◆ **TEXT SECTION**
********

This is the mail archive of the
gcc-patches@gcc.gnu.org
mailing list for the GCC project.
Re: x86: CPU type requirements incorrect for various vectormode operations
- From: "Jan Beulich" <JBeulich at novell dot com>
- To: <rth at redhat dot com>
- Cc: <gcc-patches at gcc dot gnu dot org>
- Date: Mon, 12 Jul 2004 10:30:32 +0200
- Subject: Re: x86: CPU type requirements incorrect for various vectormode operations
>> (movv2sf_internal): Allow beginning with MMX.
>> (movv2df_internal, movv8hi_internal, movv16qi_internal): Allow
>> beginning with SSE and use SSE instruction when SSE2
unavailable.
>> (movv2df, movv8hi, movv16qi, pushv2di, pushv8hi, pushv16qi,
pushv4si):
>> Allow beginning with SSE.
>> (movv2sf, pushv2sf): Allow beginning with MMX.
>
>What's the logic here?

********

◆ **EXTRACTED DATA**
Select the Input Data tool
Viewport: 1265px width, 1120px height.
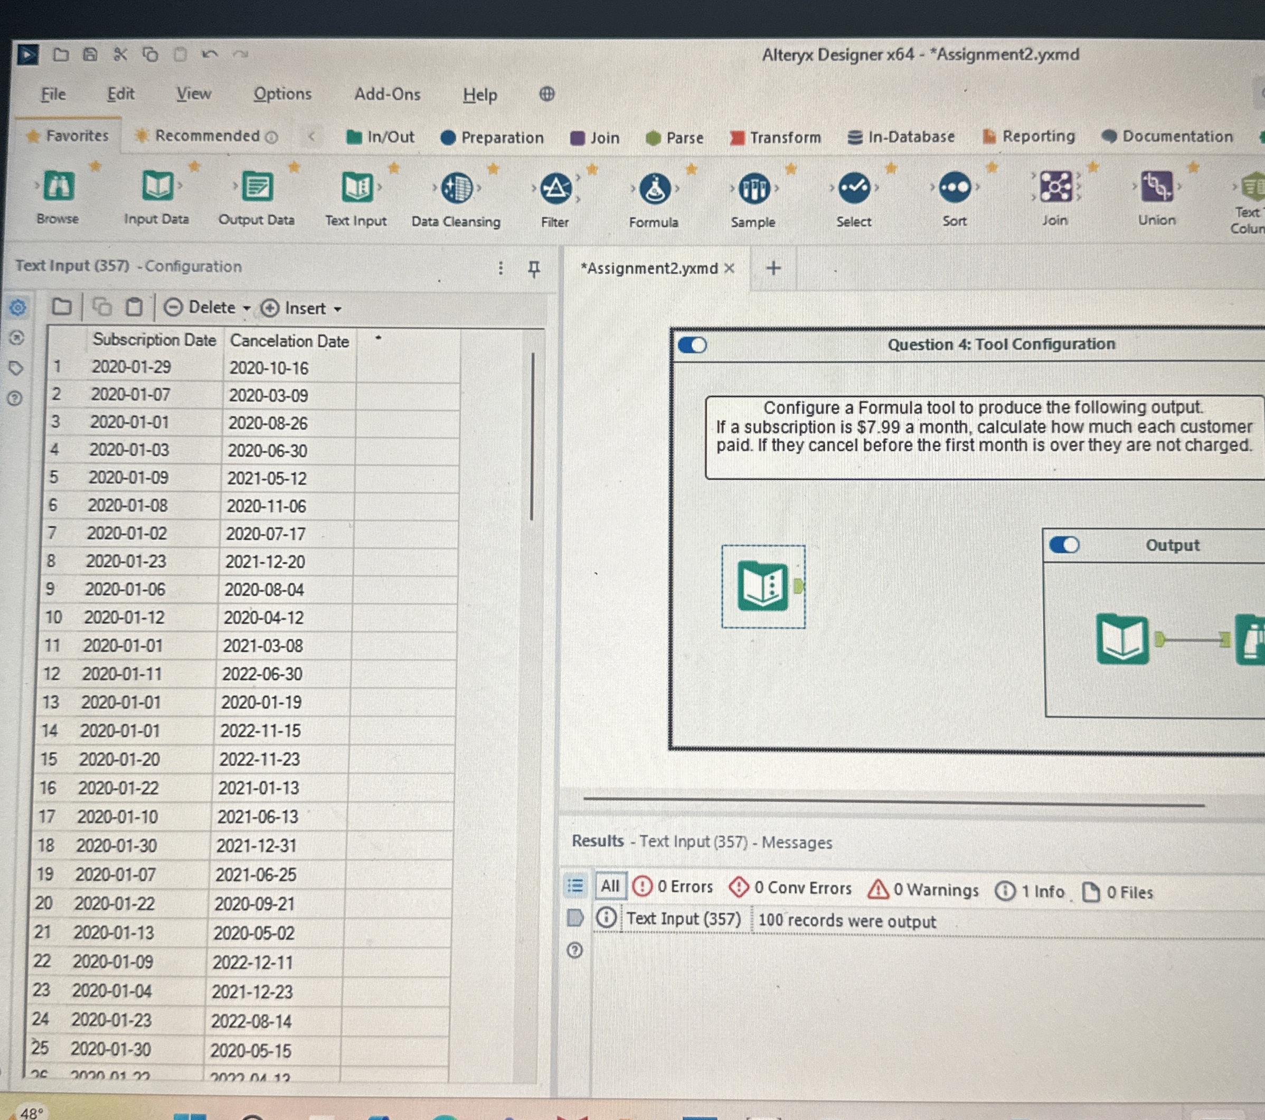pyautogui.click(x=157, y=188)
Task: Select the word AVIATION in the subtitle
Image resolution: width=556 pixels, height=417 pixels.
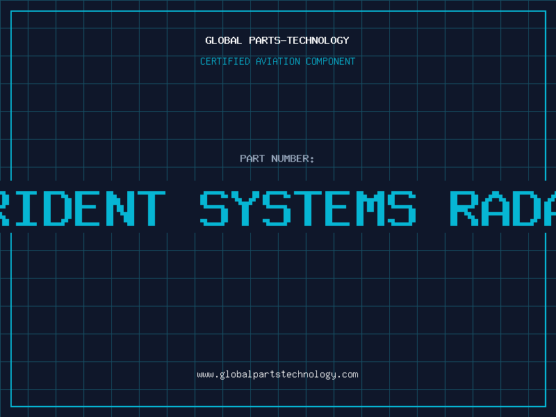Action: click(278, 61)
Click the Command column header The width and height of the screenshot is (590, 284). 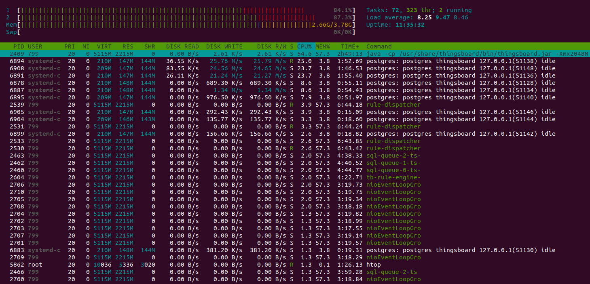379,46
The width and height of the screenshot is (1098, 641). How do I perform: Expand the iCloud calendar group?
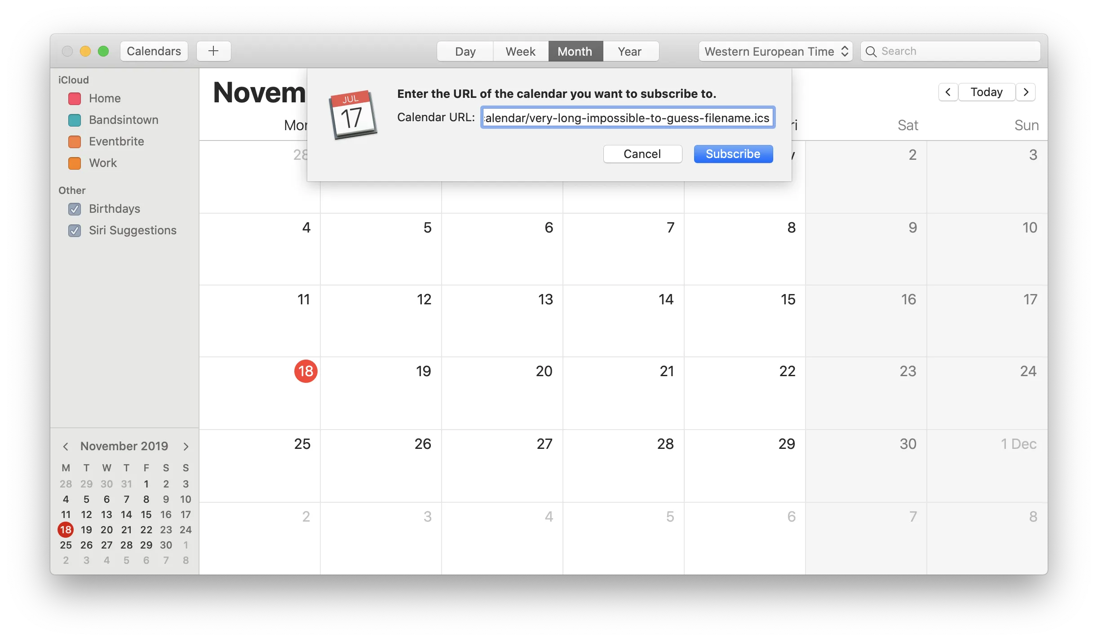click(74, 79)
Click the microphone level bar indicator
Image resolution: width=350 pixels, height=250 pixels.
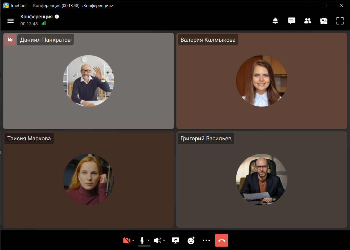click(x=144, y=246)
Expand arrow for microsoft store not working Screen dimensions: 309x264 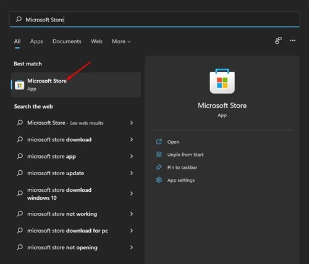click(132, 214)
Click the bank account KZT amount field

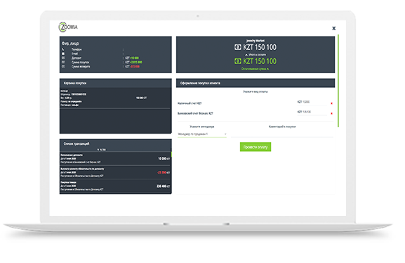312,112
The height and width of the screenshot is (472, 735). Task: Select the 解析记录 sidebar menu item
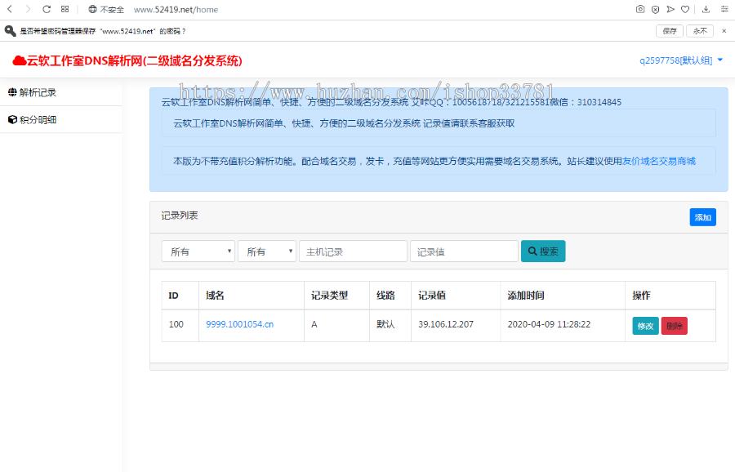pos(38,91)
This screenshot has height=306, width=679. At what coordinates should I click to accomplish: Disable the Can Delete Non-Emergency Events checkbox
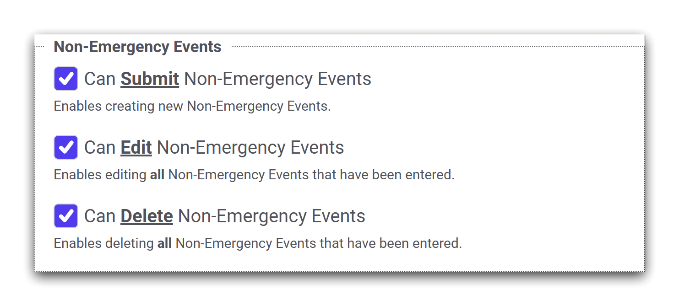pos(66,216)
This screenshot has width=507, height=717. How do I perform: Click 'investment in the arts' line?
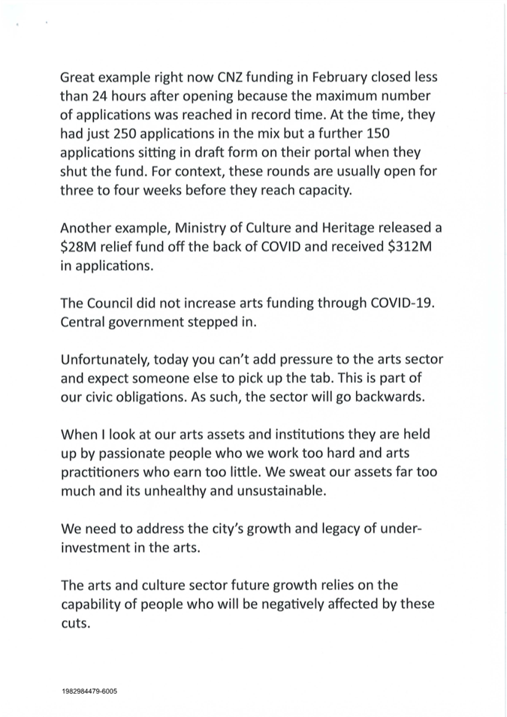[x=130, y=547]
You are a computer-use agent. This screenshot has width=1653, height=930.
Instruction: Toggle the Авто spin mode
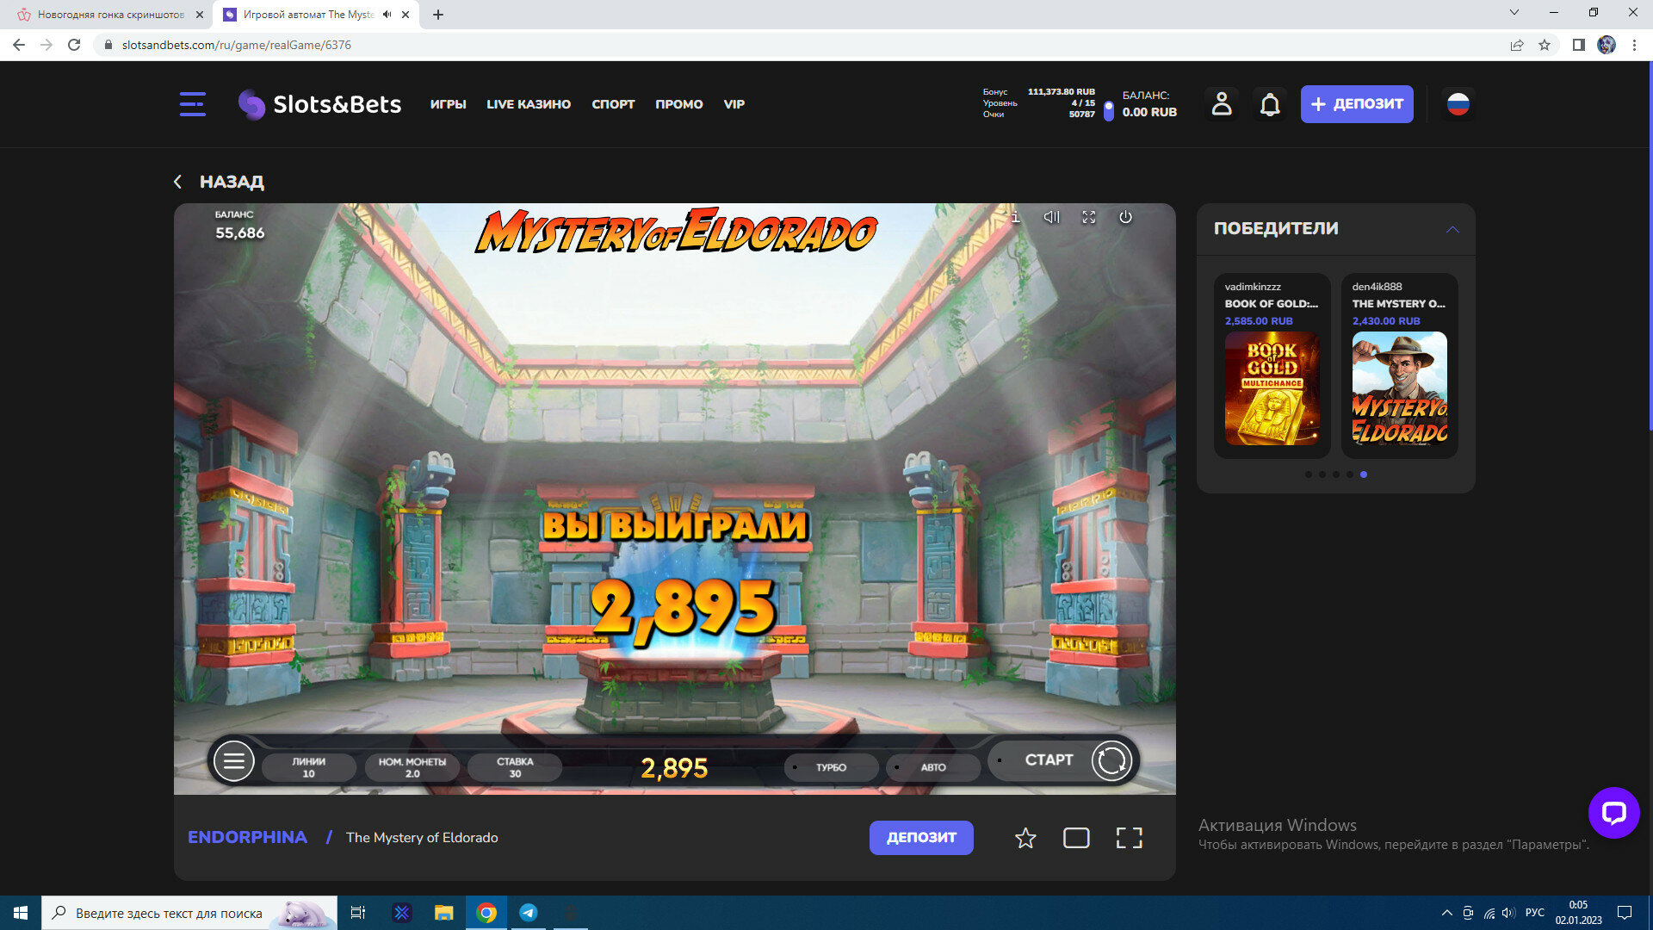point(933,767)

********

◆ **WRITTEN PROBLEM A**
Transcribe the mailing list message from "This is the" to "(movv2sf_internal): Allow beginning with MMX.".
◆ **WRITTEN PROBLEM B**
Summarize the mailing list message in two sentences.

◆ **WRITTEN ANSWER A**
This is the mail archive of the
gcc-patches@gcc.gnu.org
mailing list for the GCC project.
Re: x86: CPU type requirements incorrect for various vectormode operations
- From: "Jan Beulich" <JBeulich at novell dot com>
- To: <rth at redhat dot com>
- Cc: <gcc-patches at gcc dot gnu dot org>
- Date: Mon, 12 Jul 2004 10:30:32 +0200
- Subject: Re: x86: CPU type requirements incorrect for various vectormode operations
>> (movv2sf_internal): Allow beginning with MMX.

◆ **WRITTEN ANSWER B**
The mailing list message, sent by Jan Beulich to the gcc-patches list on July 12, 2004, replies in a thread about incorrect CPU type requirements for various x86 vector-mode operations. It quotes patch notes that let several vector move and push patterns be used starting with MMX or SSE, with an SSE instruction when SSE2 is unavailable, followed by a quoted question asking what the logic is.